EXCERPT:
It's a little primitive, but I have been doing it for quite a while now with
no problems. Everything, including my hands, is naturally sterilised
thoroughly before the transfer process.
    BTW, I am investing in a small fruit press within the next two months or
so, in an effort to remove the manual hand pressing method. I will still
allow the fruit to free-float during fermentation though.

Cheers,
Pete

 
 
 

couple of fruit wine questions

Post by KENT MC LELLA » Wed, 07 May 2003 11:46:33


I very rarely use a mesh bag. I usually just throw everything in & stir at
least once a day. When the fermentation begins to slow I use a fine mesh
strainer to "scoop" the floating fruit/pulp into a mesh bag. I then squeeze
the pulp to get any juice out of it, return the juice to the primary. I then
let it set for a day to settle out before racking. I put a fine mesh
strainer into my funnel & rack.

DATA EXCERPTS:
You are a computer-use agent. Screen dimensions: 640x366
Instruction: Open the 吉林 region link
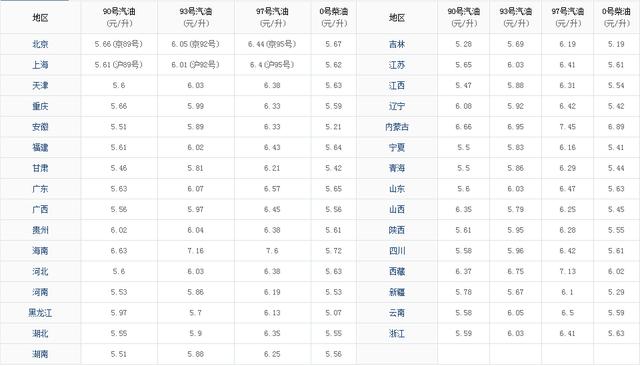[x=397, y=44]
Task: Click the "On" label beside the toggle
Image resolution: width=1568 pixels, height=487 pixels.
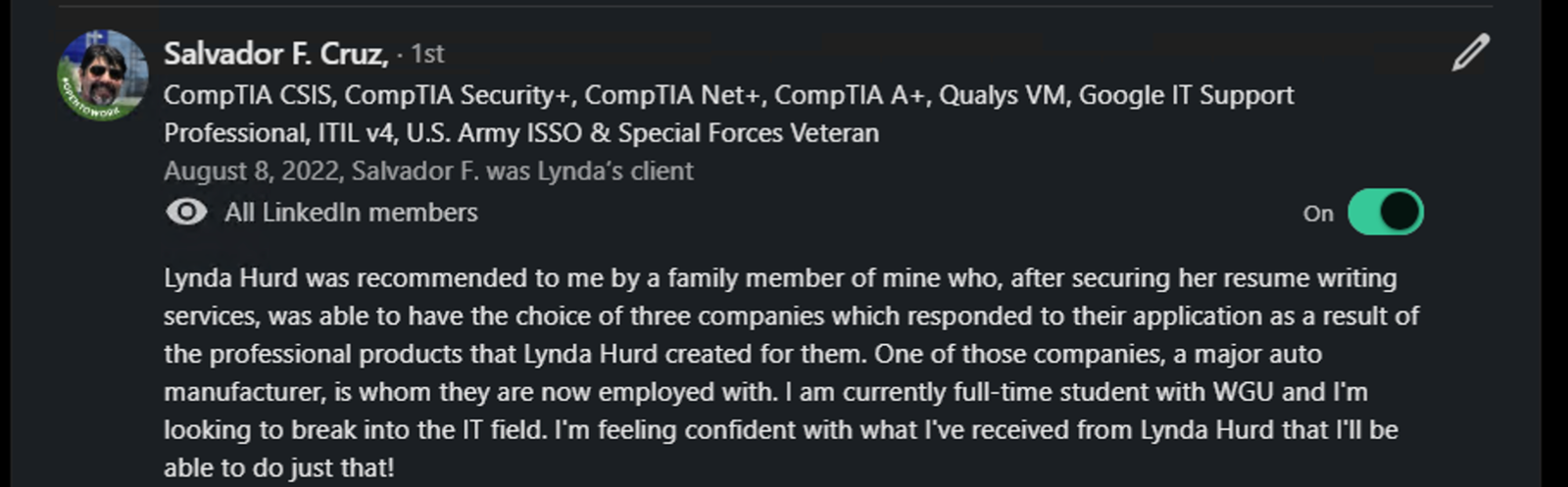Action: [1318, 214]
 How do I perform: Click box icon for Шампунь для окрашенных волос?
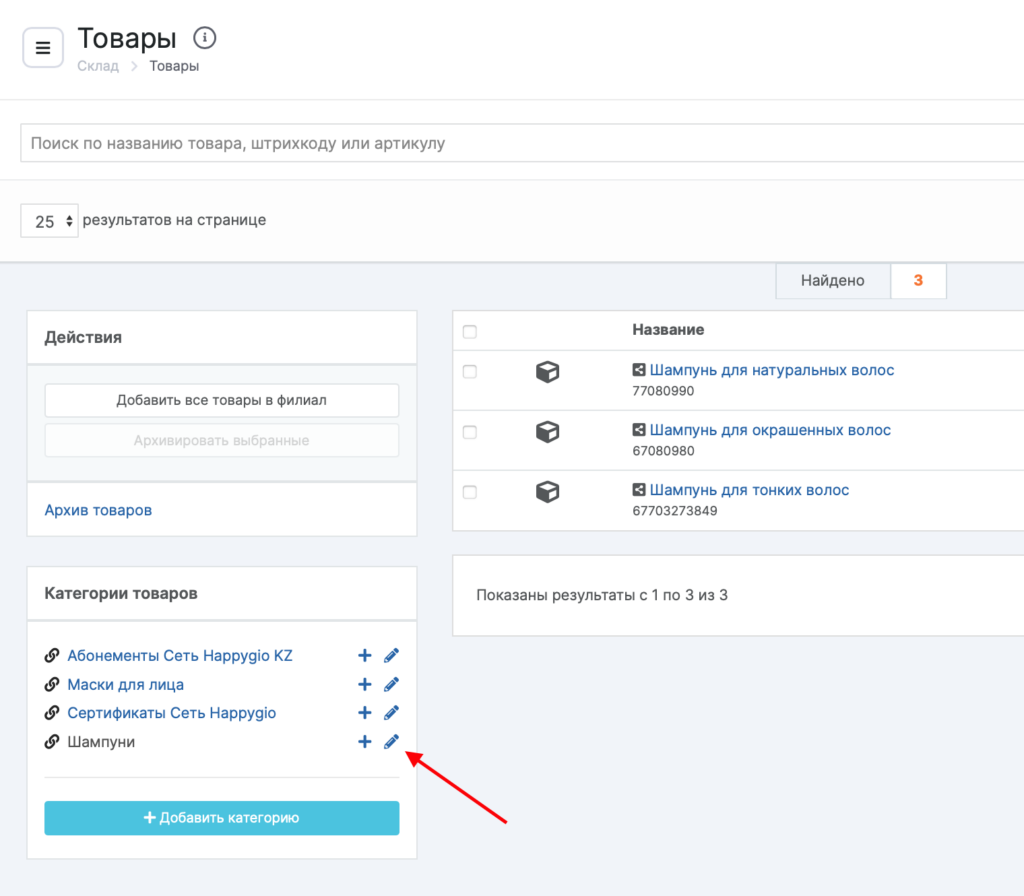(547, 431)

REQUIRED TASK:
In the fruit wine excerpt, list in order each step KENT MC LELLA takes from the point when the fermentation begins to slow through racking.

EXERCISE RESPONSE:
1. Uses a fine mesh strainer to scoop the floating fruit/pulp into a mesh bag.
2. Squeezes the pulp to get any juice out of it.
3. Returns the juice to the primary.
4. Lets it set for a day to settle out.
5. Puts a fine mesh strainer into the funnel and racks.